Volví a golpearme la frente con los nudillos.
– Cualquiera de ellos pudo hacerlo. Esa pista apunta en demasiadas direcciones. Necesito algo más, y espero encontrarlo en Londres. Pero quiero que tú te quedes aquí. Quiero que te mudes a casa del abad. Revisa las cartas y no pierdas detalle de nada de lo que ocurre.
Mark me lanzó una mirada de reproche.
– Me queréis lejos de Alice.
– Te quiero en lugar seguro, como el viejo Goodhaps. Puedes ocupar su habitación; es un sitio muy adecuado para alguien de tu edad y tu situación. -Solté un suspiro-. Y, sí, preferiría que te mantuvieras alejado de Alice. He hablado con ella; le he dicho que vuestra relación podría perjudicar tu futuro.
– No teníais ningún derecho, señor -replicó Mark con súbita vehemencia-. El derecho a elegir mi camino es mío.
– No, Mark, no lo es. Tienes obligaciones, con tu familia y con tu propio futuro. Te ordeno que te mudes a casa del abad.
Vi hielo en los grandes ojos azules que habían cautivado al hermano Gabriel.
– Os he visto mirarla con lujuria -murmuró Mark despectivamente.
– Yo sé controlarme.
Mark me miró de arriba abajo.
– No tenéis más remedio.
Apreté los dientes.
– Debería lanzarte al camino de una patada en el culo. Ojalá no te necesitara aquí mientras estoy fuera, pero te necesito. Bueno, ¿vas a hacer lo que te he dicho?

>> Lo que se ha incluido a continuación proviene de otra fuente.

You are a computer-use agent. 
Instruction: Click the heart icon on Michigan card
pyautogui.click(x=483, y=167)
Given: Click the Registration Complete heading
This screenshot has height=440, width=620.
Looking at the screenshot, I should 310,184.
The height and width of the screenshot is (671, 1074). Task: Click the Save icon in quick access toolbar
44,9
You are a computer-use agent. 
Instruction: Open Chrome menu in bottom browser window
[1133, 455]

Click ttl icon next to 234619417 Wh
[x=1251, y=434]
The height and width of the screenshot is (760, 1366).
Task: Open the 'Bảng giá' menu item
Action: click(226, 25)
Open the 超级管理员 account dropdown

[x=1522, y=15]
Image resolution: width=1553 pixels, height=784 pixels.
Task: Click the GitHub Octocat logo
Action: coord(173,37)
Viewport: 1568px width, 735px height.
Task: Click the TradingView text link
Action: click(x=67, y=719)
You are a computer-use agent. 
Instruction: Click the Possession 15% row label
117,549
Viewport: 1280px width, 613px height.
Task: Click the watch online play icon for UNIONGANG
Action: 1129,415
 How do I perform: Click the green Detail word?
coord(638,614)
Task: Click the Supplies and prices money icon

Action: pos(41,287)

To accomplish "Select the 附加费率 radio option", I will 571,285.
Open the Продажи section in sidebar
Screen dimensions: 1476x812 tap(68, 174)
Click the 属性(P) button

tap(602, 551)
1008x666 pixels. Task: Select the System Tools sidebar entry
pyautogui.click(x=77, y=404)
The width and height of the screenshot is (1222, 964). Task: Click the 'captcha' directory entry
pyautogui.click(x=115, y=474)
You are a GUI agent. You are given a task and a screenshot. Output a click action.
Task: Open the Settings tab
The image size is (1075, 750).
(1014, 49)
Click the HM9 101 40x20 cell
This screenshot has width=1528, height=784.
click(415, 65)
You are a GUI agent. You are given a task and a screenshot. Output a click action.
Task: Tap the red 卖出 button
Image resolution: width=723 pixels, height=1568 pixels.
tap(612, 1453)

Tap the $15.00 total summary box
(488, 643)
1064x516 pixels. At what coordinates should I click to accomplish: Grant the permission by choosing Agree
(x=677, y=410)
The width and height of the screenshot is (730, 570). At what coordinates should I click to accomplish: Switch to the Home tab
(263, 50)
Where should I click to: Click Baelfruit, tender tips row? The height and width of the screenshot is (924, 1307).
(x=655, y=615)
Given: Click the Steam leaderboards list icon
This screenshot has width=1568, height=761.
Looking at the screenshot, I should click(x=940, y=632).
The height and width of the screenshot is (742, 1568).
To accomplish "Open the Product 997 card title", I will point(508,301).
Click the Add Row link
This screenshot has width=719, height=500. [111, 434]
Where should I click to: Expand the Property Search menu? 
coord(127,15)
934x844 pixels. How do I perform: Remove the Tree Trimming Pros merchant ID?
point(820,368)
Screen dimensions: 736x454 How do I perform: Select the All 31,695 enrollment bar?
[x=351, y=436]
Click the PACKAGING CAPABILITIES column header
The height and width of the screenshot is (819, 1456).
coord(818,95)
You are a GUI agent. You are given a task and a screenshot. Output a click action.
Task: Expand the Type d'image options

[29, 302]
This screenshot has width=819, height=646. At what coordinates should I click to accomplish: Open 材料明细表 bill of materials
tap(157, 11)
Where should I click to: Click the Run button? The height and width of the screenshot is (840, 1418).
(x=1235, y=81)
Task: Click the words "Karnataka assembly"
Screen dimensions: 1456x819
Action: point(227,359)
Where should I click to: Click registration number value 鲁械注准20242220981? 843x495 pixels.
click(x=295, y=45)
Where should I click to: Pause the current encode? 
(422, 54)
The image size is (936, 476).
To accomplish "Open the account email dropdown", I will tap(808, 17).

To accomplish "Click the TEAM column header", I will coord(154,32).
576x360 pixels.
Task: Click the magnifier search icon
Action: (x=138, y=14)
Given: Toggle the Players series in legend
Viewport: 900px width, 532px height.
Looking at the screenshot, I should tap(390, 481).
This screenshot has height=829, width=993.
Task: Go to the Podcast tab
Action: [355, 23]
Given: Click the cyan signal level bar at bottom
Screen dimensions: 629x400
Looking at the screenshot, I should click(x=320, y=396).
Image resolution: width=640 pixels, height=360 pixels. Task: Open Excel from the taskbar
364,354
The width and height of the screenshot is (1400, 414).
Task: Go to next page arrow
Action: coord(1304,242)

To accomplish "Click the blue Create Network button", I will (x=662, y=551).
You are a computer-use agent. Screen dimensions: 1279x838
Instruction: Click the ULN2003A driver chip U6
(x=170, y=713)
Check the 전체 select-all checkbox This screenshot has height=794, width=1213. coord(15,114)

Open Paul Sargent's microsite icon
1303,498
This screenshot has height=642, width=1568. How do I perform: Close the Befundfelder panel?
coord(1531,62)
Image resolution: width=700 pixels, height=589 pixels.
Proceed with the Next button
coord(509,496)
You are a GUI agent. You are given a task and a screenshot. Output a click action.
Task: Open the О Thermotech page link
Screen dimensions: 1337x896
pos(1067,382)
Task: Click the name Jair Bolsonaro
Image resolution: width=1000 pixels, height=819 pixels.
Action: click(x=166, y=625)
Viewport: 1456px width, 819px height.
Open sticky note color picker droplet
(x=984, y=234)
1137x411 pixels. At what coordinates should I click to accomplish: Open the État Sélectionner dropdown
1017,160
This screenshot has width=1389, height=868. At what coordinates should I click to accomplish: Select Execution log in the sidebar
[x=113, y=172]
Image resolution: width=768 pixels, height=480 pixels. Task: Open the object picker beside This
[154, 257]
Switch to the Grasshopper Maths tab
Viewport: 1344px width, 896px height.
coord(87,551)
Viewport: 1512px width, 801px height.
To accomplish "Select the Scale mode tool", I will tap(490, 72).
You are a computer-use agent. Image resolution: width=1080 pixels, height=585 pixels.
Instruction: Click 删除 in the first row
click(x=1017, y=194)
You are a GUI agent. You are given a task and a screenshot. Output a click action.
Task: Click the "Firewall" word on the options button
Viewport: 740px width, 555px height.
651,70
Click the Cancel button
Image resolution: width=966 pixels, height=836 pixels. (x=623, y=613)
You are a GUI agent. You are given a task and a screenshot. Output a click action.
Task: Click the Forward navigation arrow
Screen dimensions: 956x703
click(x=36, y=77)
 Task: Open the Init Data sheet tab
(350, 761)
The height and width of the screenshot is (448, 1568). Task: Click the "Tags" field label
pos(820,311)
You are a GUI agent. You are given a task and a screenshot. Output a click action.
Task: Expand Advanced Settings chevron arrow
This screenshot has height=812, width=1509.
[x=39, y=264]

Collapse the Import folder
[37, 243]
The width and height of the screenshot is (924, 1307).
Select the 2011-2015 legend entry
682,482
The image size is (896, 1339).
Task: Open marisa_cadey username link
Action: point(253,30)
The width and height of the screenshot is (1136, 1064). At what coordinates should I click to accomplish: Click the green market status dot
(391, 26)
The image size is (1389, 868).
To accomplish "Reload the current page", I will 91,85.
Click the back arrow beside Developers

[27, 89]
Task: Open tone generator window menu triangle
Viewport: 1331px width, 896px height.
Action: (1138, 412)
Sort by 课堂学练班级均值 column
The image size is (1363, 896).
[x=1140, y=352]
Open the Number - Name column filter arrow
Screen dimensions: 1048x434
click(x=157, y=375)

– Haré todo lo que pueda para ayudaros a coger al hombre que ha matado a esas personas. Se merece la horca. Pero no os prometo nada sobre lo que haré después, aunque me repudiéis totalmente -dijo, y respiró hondo-. Tengo intención de pedirle a Alice Fewterer que se case conmigo.
– Entonces, sí, tal vez deba repudiarte -respondí con calma-. ¡Vive Dios que no lo haría por gusto, pero no puedo pedirle a lord Cromwell que readmita a un hombre casado con una criada! Eso es imposible.
Mark no respondió. En el fondo de mi corazón, sabía que, si ocurría lo peor, acabaría aceptándolo como pasante, a pesar de lo que acababa de decirme, y les encontraría una habitación en Londres para ellos dos. Pero no se lo pondría fácil. Le lancé una mirada tan acerada como la suya.
– Prepárame la bolsa -le ordené con sequedad-. Y ensilla a Chancery. Creo que el camino está lo bastante transitable para cabalgar hasta Scarnsea. Iré a hablar con el prior antes de partir -dije dando media vuelta y alejándome por el patio.
Me habría gustado que me acompañara a interrogar a Mortimus, pero, después de lo que acababa de ocurrir, estaríamos mejor separados.
En el despacho de Gabriel, los obedienciarios formaban un grupo patético, como pocas veces había visto. Me llamó la atención lo distantes que se mostraban entre ellos; el abad, con su altivez, cada vez más frágil; Guy, austero y solitario; el prior y el tesorero, los dos hombres que hacían funcionar el monasterio, y que, a pesar de ello, seguían sin parecerme amigos. Ésa era su fraternidad espiritual.